* [TASK DIRECTIONS]: Continue the forum question comparing the < and != join conditions in the dedupe MySQL query from the point where it stops.

* [GIVEN PASSAGE]:
════════════════
I'm trying to understand this example at https://dedupeio.github.io/dedupe-examples/docs/mysql_example.html. How is having < comparison different than != in following case?
read_cur.execute("""
select a.donor_id,
json_object('city', a.city,
'name', a.name,
'zip', a.zip,
'state', a.state,
'address', a.address),
b.donor_id,
json_object('city', b.city,
'name', b.name,
'zip', b.zip,
'state', b.state,
'address', b.address)
from (select DISTINCT l.donor_id as east, r.donor_id as west
from blocking_map as l
INNER JOIN blocking_map as r
using (block_key)
**where l.donor_id < r.donor_id) ids**
INNER JOIN processed_donors a on ids.east=a.donor_id
INNER JOIN processed_donors b on ids.west=b.donor_id
""")
VS
read_cur.execute("""
select a.donor_id,
json_object('city', a.city,
'name', a.name,
'zip', a.zip,
'state', a.state,
'address', a.address),
b.donor_id,
json_object('city', b.city,
'name', b.name,
'zip', b.zip,
'state', b.state,
'address', b.address)
════════════════
* [ROWS]:

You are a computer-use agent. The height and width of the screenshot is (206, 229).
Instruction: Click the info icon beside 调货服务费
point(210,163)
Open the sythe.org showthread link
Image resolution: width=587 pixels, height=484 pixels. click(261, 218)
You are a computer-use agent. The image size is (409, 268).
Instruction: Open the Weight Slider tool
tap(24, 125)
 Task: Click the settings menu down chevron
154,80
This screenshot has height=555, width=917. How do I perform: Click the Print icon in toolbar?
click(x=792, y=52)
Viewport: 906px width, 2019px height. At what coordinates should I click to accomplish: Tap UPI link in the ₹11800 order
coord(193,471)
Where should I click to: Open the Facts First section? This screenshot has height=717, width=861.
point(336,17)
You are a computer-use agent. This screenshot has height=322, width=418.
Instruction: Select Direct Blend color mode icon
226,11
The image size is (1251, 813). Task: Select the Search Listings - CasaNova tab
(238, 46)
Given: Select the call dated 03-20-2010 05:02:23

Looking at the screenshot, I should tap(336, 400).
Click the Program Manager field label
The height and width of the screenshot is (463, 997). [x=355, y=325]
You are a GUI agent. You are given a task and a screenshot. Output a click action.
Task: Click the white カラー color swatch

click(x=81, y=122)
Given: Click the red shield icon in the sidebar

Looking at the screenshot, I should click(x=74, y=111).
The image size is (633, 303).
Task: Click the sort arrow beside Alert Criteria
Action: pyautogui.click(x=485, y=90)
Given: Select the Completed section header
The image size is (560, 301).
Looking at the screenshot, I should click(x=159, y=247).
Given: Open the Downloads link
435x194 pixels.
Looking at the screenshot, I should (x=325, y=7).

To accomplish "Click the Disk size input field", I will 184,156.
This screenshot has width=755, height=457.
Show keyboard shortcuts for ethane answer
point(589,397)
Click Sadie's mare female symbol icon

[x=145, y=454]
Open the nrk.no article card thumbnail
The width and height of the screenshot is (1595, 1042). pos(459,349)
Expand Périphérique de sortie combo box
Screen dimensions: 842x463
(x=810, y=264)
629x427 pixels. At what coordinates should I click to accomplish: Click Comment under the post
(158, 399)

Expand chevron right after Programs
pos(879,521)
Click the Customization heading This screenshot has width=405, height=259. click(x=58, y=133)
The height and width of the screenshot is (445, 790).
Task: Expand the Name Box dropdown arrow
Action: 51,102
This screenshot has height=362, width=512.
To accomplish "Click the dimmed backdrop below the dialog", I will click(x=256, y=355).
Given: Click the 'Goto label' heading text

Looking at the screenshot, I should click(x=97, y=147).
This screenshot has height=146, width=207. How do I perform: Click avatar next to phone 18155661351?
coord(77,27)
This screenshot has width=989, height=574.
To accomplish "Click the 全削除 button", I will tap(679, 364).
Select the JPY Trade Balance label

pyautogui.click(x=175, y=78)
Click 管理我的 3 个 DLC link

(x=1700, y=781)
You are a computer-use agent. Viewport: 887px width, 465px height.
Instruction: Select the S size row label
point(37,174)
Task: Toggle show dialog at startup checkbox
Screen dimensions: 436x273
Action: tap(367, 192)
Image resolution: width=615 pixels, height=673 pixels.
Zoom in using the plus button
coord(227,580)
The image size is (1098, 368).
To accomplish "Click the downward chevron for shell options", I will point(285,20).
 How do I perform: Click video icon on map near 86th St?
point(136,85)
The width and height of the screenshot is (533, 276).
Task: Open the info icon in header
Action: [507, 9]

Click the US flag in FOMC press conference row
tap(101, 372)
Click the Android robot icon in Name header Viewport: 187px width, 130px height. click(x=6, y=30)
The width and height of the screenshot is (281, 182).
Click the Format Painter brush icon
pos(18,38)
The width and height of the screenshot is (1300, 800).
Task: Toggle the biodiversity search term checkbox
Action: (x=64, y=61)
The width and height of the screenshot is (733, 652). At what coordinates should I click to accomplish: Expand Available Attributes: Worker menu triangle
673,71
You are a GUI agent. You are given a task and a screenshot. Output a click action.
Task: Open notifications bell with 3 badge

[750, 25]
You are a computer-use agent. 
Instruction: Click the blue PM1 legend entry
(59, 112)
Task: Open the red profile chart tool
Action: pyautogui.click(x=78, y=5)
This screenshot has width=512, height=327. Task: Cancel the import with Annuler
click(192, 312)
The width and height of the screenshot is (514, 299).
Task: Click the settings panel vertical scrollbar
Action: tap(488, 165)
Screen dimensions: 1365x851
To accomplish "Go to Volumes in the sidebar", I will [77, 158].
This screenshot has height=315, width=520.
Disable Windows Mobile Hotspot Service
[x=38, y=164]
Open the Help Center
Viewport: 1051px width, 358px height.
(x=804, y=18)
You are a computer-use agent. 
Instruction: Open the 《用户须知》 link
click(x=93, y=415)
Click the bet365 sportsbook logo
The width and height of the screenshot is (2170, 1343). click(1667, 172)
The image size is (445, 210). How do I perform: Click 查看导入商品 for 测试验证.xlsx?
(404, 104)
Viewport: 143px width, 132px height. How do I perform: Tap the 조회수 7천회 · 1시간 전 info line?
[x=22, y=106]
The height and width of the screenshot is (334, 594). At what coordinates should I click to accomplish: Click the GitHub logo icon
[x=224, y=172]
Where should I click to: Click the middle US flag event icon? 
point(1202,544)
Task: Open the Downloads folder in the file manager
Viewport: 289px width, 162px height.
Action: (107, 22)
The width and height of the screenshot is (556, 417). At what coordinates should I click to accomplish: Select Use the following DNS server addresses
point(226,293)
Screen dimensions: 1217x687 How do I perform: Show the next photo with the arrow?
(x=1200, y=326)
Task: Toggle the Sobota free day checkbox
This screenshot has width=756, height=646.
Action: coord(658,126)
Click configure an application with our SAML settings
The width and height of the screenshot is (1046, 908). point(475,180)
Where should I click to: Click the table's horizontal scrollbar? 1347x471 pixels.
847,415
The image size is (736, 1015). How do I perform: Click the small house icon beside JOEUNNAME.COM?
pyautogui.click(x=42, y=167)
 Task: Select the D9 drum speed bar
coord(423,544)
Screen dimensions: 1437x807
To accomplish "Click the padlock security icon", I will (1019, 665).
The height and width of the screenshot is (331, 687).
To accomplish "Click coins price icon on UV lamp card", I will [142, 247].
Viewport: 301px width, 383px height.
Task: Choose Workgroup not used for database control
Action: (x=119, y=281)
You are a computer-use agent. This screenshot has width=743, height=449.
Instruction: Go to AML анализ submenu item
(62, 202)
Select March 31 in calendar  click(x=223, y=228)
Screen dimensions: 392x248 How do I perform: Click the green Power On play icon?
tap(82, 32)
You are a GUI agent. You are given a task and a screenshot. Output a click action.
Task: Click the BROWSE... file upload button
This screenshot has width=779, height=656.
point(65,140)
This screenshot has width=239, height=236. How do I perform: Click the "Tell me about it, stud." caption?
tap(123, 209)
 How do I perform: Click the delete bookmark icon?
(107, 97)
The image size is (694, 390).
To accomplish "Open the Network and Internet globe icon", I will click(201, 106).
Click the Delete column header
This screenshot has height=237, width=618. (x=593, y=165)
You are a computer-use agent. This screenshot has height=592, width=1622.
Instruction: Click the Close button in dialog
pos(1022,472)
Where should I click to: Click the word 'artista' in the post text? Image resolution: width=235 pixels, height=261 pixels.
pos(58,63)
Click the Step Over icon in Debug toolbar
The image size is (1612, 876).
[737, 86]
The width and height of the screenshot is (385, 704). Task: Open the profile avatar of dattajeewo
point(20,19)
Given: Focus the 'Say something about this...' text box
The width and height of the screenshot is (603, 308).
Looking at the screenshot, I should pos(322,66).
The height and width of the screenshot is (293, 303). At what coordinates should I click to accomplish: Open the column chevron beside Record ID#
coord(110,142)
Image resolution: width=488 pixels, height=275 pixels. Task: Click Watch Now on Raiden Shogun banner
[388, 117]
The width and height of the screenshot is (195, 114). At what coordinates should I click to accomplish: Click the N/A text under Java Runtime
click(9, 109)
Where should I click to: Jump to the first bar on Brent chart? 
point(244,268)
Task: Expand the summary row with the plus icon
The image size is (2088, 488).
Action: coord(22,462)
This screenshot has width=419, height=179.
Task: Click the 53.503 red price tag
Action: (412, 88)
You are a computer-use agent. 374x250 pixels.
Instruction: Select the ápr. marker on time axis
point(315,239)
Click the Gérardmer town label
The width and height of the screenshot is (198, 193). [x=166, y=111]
════════════════
* [REPLY TO THE TASK]:
from (select DISTINCT l.donor_id as east, r.donor_id as west
from blocking_map as l
INNER JOIN blocking_map as r
using (block_key)
**where l.donor_id != r.donor_id) ids**
INNER JOIN processed_donors a on ids.east=a.donor_id
INNER JOIN processed_donors b on ids.west=b.donor_id
""")
When you use <
you are assured that every pair will be included only once.
l.donor_id r.donor_id
1 2
3 4
Whereas if you use !=
every pair will be included twice.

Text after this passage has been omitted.